Wouldn’t have been wonderful to have learned history through the experiences of the people who lived it. Like a teacher who came into class one day dressed like a frontiersman or a woman with a spinning wheel and a butter churn? I would have loved history if I had a teacher who would have taught the subject by turning us on to how people lived. Wouldn’t have been a hoot to have a Confederate or Union soldier show up one day and argue their different points of view. What would it have been like to try a hard-tack cracker, which was the food the soldiers carried with them when nothing else was available? Or how about hearing from a person who brought a picnic lunch to watch a battle unfold in front of them like entertainment. Let them tell you about how they ran away when the reality of the noise of the cannons shook the earth and made huge holes in the ground and mud flew into the air. Let them tell of the cries of the wounded and the screams of amputations without anesthesia.

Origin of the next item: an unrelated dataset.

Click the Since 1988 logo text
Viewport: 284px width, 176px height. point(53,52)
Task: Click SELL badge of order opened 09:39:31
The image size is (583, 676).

Assignments could also be so creative. How about writing a journal from one of the drummer boys’ or junior officers’ perspectives? Assignments like this would spur students into the libraries to read about such accounts and fire up their imaginations to think about life in a different time period that proved to be so integral to who Americans nowadays.
Learning has become lazy for so many students, but sometimes I think teaching has become so, too, not because teachers don’t want to teach but because so much of their time is wasted on administration or it is taken up with discipline issue which should begin handled at home Teachers in my day were respected and if you got into trouble at school, you would pay the consequences at home.
I have lots of ideas, but no real authority or even education to make such changes come about. I just know what kinds of things would send me to the library to know more. I’m simply a person who never thought she wanted to teach, but discovered how much I loved being in front of a class to encourage blank faces into inquisitive minds who want to know more. What a quest!